--- START OF PROVIDED RECORDS ---

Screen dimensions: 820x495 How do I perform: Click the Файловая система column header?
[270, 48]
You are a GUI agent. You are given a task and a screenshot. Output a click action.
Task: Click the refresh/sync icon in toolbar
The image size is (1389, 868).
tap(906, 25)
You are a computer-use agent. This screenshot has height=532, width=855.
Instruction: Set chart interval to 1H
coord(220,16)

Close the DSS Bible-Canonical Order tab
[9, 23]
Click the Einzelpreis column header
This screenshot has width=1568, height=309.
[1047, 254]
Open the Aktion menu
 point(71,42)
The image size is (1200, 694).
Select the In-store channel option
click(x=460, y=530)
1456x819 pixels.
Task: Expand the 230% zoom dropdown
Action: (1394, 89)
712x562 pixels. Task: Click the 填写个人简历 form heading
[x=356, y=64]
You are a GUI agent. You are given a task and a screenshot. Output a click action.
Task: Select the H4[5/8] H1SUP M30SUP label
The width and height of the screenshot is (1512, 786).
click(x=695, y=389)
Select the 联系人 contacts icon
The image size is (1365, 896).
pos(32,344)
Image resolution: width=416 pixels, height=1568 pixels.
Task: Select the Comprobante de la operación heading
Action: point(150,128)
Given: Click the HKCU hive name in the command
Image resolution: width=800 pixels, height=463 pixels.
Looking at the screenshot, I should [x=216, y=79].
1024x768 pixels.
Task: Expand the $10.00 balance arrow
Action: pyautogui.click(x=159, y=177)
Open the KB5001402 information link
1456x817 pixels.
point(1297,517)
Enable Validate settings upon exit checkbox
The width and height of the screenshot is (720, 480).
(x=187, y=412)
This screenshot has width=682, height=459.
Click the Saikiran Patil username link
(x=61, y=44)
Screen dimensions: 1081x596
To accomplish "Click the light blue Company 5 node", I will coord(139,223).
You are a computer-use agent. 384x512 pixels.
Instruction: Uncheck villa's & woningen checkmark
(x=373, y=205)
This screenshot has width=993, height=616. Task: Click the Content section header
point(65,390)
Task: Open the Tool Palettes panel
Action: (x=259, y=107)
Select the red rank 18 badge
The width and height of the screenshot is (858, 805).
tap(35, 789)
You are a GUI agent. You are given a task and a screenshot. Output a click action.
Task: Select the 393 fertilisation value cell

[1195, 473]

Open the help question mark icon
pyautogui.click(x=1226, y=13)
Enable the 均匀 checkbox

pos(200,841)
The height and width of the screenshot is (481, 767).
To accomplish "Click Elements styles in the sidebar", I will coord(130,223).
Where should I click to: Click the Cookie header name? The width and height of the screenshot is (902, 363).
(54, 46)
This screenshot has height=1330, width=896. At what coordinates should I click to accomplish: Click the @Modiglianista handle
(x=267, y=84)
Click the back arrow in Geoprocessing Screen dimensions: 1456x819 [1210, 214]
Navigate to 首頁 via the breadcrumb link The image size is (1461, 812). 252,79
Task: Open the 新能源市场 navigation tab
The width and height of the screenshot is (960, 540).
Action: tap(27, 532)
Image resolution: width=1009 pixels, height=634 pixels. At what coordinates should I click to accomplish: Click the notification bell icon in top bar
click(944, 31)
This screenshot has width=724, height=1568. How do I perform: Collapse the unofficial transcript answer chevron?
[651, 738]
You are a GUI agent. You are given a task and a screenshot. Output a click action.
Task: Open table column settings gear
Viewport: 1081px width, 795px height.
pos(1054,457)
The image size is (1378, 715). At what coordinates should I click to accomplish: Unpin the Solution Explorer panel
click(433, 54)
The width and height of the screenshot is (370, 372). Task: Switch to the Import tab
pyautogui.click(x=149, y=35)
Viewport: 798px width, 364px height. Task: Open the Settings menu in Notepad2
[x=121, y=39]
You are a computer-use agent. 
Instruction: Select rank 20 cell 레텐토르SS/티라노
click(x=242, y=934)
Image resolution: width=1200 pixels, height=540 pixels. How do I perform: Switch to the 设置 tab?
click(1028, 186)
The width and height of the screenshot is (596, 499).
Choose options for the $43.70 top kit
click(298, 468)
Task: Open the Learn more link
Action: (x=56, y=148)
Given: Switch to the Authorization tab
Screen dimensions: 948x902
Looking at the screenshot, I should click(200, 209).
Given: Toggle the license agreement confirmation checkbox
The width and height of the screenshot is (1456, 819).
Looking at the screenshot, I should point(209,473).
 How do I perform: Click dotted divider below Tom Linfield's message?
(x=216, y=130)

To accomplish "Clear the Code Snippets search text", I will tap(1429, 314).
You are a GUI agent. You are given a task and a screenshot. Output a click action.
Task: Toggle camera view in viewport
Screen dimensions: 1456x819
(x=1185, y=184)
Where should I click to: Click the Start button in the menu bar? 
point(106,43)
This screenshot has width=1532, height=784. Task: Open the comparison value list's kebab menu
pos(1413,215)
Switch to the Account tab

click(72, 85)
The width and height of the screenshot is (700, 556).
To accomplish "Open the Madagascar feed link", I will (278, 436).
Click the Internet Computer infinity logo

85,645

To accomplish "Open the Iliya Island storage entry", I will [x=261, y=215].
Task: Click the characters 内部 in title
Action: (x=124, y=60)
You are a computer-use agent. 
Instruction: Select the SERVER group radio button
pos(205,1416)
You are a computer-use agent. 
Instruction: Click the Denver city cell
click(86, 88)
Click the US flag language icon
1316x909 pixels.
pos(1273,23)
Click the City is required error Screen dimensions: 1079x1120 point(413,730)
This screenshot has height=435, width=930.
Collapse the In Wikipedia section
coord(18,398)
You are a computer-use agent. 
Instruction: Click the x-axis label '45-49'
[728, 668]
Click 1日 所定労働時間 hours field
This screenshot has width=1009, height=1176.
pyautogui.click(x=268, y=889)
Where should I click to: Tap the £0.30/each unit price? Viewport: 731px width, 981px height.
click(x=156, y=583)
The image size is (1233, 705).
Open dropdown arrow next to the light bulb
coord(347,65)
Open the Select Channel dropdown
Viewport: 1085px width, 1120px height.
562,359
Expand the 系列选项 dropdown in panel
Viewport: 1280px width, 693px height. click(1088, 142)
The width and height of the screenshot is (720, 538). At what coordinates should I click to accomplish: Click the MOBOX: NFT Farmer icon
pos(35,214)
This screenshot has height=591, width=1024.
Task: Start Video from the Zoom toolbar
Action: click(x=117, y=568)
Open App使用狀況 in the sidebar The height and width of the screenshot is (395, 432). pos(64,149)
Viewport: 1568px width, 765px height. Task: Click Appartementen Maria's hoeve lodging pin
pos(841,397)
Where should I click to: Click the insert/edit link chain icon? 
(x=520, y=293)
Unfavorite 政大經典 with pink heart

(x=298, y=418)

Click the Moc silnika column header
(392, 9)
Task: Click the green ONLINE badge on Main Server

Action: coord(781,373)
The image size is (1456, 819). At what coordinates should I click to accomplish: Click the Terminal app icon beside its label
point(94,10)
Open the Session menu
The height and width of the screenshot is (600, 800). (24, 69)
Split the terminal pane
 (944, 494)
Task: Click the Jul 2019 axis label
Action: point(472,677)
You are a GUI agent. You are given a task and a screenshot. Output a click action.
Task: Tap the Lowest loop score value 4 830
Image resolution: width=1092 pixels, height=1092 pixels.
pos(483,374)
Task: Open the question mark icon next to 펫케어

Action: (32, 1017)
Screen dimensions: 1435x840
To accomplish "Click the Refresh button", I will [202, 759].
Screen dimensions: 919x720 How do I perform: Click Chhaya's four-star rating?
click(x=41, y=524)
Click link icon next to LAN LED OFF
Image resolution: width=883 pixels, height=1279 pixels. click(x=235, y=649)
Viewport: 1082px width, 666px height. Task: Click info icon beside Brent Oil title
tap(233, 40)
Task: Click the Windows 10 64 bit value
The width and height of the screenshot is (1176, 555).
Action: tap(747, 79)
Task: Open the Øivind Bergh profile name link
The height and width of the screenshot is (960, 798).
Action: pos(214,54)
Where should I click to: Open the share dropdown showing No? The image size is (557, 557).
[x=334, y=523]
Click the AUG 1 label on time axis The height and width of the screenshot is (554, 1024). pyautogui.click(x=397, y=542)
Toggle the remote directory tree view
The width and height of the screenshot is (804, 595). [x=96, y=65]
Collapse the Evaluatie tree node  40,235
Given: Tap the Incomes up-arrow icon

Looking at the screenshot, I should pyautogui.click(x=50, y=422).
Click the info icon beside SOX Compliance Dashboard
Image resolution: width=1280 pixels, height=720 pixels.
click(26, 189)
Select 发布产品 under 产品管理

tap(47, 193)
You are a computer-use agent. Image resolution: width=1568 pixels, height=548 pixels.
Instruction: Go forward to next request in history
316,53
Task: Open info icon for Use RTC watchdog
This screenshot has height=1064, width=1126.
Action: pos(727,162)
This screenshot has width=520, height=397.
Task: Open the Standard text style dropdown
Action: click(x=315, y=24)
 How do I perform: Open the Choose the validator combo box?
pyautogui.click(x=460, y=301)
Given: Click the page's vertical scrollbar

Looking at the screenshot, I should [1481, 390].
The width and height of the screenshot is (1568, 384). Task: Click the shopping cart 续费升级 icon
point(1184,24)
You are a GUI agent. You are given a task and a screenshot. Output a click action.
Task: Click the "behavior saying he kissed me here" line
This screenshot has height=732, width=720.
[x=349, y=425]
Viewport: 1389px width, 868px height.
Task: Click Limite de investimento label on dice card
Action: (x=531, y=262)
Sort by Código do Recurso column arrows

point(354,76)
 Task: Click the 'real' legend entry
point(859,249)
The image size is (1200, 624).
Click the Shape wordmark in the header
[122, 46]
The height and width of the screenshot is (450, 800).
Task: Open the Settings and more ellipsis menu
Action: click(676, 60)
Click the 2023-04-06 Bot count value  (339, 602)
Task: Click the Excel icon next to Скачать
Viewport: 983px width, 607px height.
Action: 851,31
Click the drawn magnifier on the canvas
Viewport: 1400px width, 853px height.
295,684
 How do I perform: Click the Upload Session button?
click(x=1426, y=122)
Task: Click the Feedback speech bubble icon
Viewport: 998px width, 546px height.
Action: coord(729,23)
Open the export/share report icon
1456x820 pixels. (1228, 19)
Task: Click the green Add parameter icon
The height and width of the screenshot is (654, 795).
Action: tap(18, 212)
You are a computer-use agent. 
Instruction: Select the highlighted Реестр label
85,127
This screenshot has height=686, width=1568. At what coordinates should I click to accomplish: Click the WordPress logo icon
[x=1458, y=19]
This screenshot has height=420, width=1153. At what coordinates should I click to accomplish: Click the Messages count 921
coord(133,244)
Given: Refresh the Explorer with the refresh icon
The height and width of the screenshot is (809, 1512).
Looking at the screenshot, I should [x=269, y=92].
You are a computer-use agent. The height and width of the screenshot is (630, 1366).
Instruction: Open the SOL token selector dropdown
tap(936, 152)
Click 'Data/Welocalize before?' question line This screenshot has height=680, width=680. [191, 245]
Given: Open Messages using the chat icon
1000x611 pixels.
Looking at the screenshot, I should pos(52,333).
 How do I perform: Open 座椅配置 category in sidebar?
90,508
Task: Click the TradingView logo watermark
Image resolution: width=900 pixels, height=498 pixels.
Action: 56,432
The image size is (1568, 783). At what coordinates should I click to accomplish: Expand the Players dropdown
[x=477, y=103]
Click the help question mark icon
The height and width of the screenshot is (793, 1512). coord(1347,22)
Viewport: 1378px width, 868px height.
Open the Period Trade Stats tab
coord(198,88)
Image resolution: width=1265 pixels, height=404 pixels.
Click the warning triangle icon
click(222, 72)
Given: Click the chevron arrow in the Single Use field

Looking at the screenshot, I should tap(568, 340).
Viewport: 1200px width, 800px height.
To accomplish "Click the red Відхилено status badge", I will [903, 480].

--- END OF PROVIDED RECORDS ---

#### [WHAT IS REQUIRED]
Copy the lines above exactly as they appear, starting at the line that contains "Task: Click the Feedback speech bubble icon" and ending at the line that contains "tap(936, 152)".

#### [WRITTEN RESPONSE]
Task: Click the Feedback speech bubble icon
Viewport: 998px width, 546px height.
Action: coord(729,23)
Open the export/share report icon
1456x820 pixels. (1228, 19)
Task: Click the green Add parameter icon
The height and width of the screenshot is (654, 795).
Action: tap(18, 212)
You are a computer-use agent. 
Instruction: Select the highlighted Реестр label
85,127
This screenshot has height=686, width=1568. At what coordinates should I click to accomplish: Click the WordPress logo icon
[x=1458, y=19]
This screenshot has height=420, width=1153. At what coordinates should I click to accomplish: Click the Messages count 921
coord(133,244)
Given: Refresh the Explorer with the refresh icon
The height and width of the screenshot is (809, 1512).
Looking at the screenshot, I should [x=269, y=92].
You are a computer-use agent. The height and width of the screenshot is (630, 1366).
Instruction: Open the SOL token selector dropdown
tap(936, 152)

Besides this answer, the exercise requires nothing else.